The increasing fragmentation of our society is leaving its mark. What are you doing about it?
A social trend has been driven by the Corona pandemic faster than any other:
The growing separation of people into groups or units that experience completely different realities.
Even before Corona, groups on social networks like Facebook or Instagram, or on messaging apps like WhatsApp, Telegram or Twitter, increased the fragmentation of our society.
Whistleblower Frances Haugen also accuses Facebook of even contributing to wars, such as in Myanmar and currently Ethiopia, by fomenting hatred and conflict.
Formerly community-based sources of information, such as public broadcasters or large private broadcasters, are increasingly being replaced by topic or opinion oriented news groups. The sources of information here are often opaque or irrelevant. Personal statements, opinions, and even lies, are dressed up as “information” or “news.”
Instead of true debates and real discussions with others of different opinions, people post superficial comments and emotional reactions in their “echo chambers.”
Quite deliberately, posts evoke intense emotions: Because polemicizing, lurid and inflammatory statements cause exactly these, the algorithms of social media platforms then ensure their frenzied spread.

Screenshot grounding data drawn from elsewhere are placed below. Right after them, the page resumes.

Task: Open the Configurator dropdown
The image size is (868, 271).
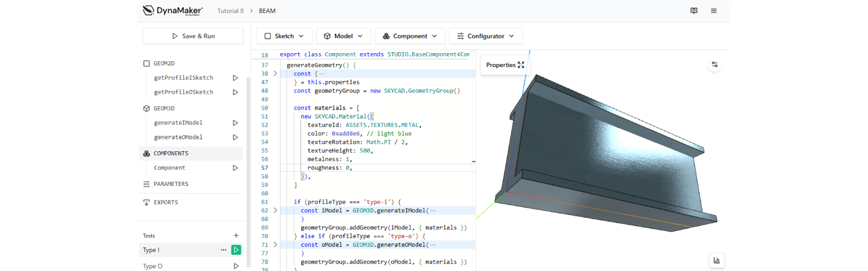Action: [486, 36]
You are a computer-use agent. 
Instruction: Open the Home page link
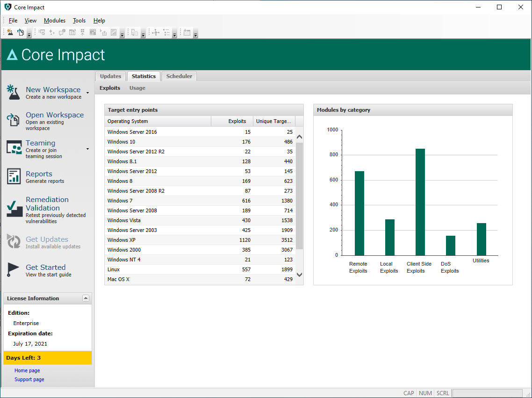[x=27, y=370]
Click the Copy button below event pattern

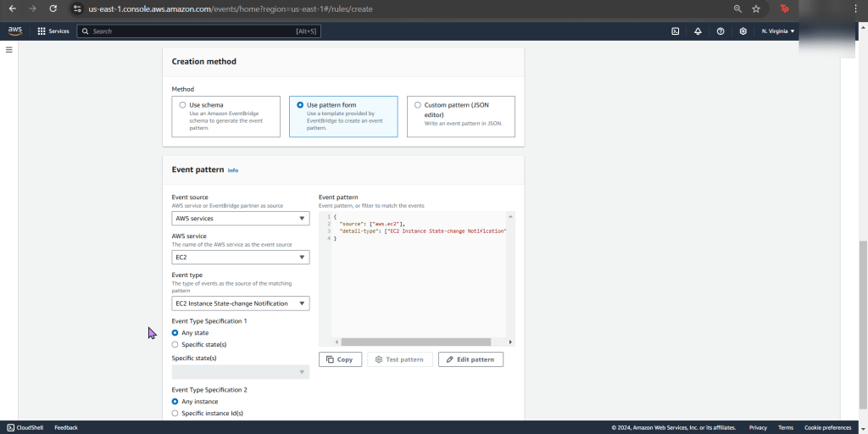click(x=340, y=359)
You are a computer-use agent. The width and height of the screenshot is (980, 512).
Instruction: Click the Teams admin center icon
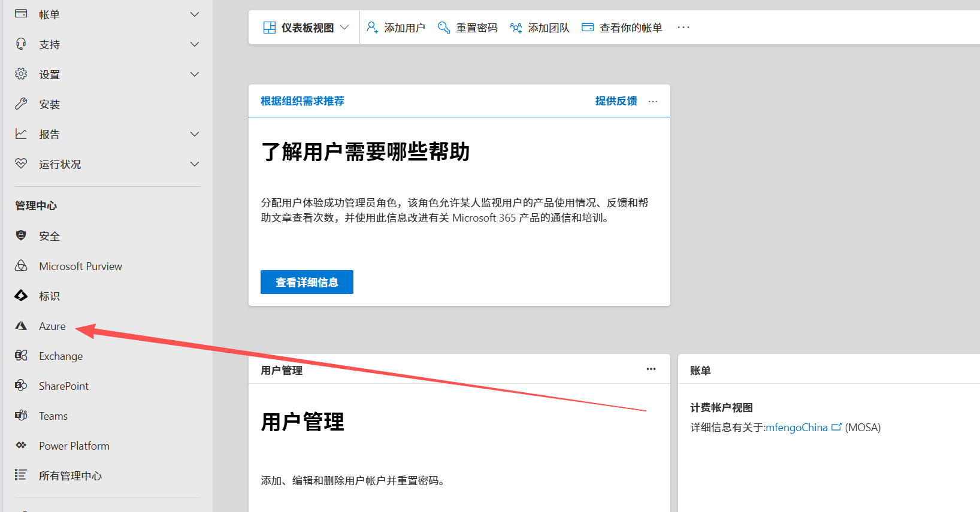(21, 416)
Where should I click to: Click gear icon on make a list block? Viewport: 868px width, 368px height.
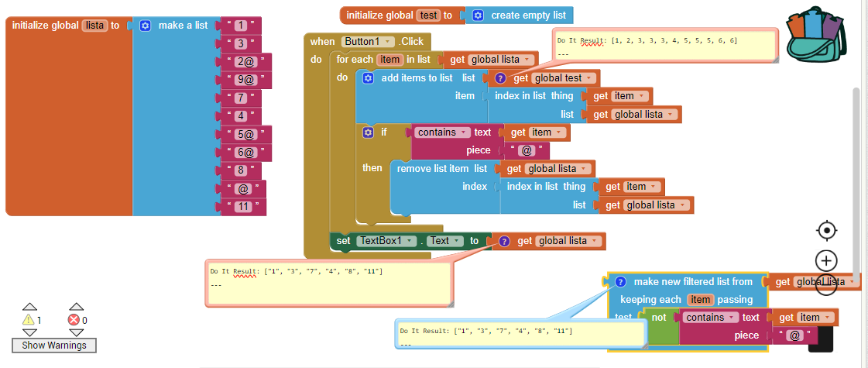[x=145, y=26]
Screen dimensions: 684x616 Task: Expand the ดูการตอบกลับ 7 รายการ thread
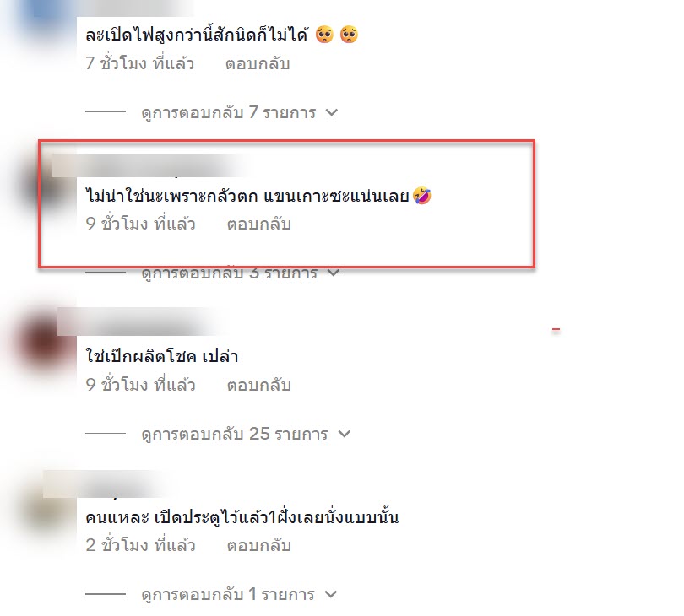pyautogui.click(x=229, y=112)
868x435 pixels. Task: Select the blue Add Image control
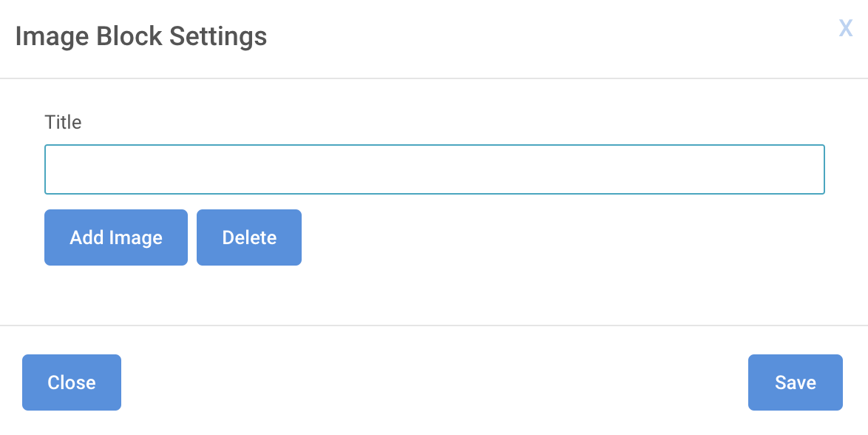(116, 237)
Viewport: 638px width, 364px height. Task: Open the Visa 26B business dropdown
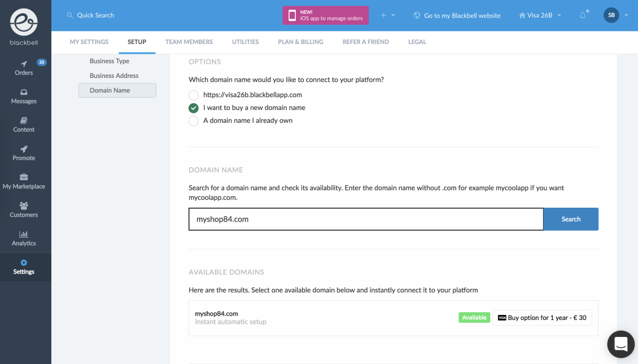540,15
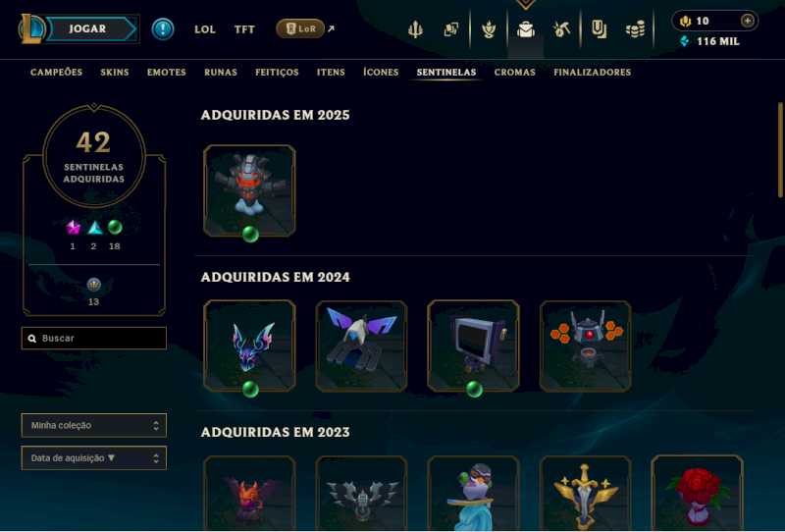Open the laurel emblem icon in the top bar
Screen dimensions: 785x532
coord(488,29)
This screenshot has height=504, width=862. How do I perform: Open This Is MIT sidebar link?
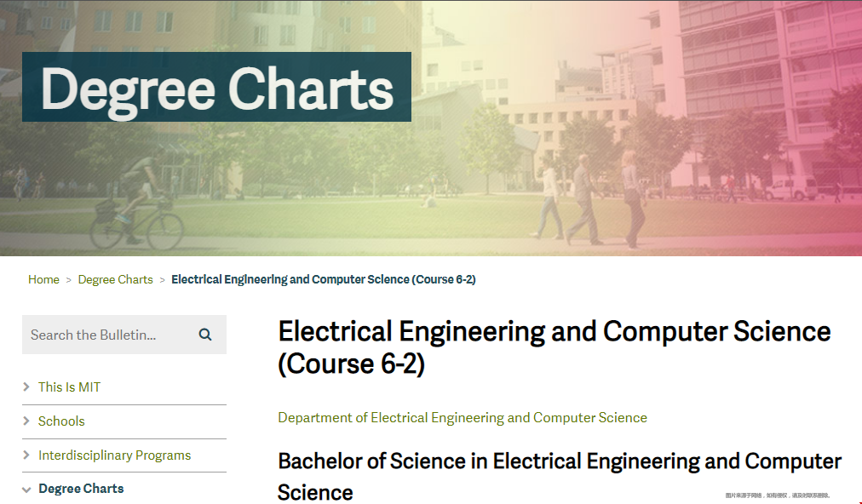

Now, we have to add social distancing, home offices and the suffering of the greatest consequences of the pandemic by only some groups and economic sectors:
In particular, residents of nursing homes, single people, those with pre-existing conditions, or those otherwise particularly vulnerable to the virus suffer the greatest isolation at moments when contact with others is most important.
Intensive care and nursing staff are currently quitting in large numbers because they cannot or do not want to endure another “covid winter”. The logistics industry is also facing a second, exhausting holiday season with even more internet purchases than this entire year.
And after a very difficult first half of the year, the tourism, events, hospitality, arts, culture and corporate training industries are headed for another tough lean period until next spring.
The self-employed, micro and small businesses – and generally the most financially vulnerable in our society – continue to suffer massive income losses and threats to their livelihoods.
At the same time, Amazon and other internet shopping platforms, online collaboration tech companies, and healthcare manufacturers in particular are making bigger profits than ever before. Large segments of the workforce work from home, but suffer no financial loss.
The less contact, the less understanding and compassion
There are enough studies to prove that the degree of empathy decreases as the distance to the affected person increases. That is, the less contact we have with those who experience suffering, to whom something is attributed because of their origin, appearance, or the like (immigrants, refugees, women…), the less empathy we have with them. At the same time, we give greater importance to our own problems or perceived limitations: after all, “everyone” around us (i.e. in our “echo chambers”) is experiencing the same thing!
It is time to ask yourself some questions – especially if you are a leader:
How do I separate myself from others: Where do I get my information from, with which people do I exchange opinions or still have discussions?
How do I connect and show empathy: Who can I contact who can’t contact me (anymore) themselves in these circumstances, how do I enliven my relationships with others right now and get involved with them?
What do I do for the people around me – for whom I carry responsibilty: Where do I perceive marginalization and exclusion of individuals or groups? How can I prevent this or establish contact between these groups? How do I enable more understanding and change of perspective between people?
Let’s use the holidays and the cold season to bring more warmth back into our society through concrete actions!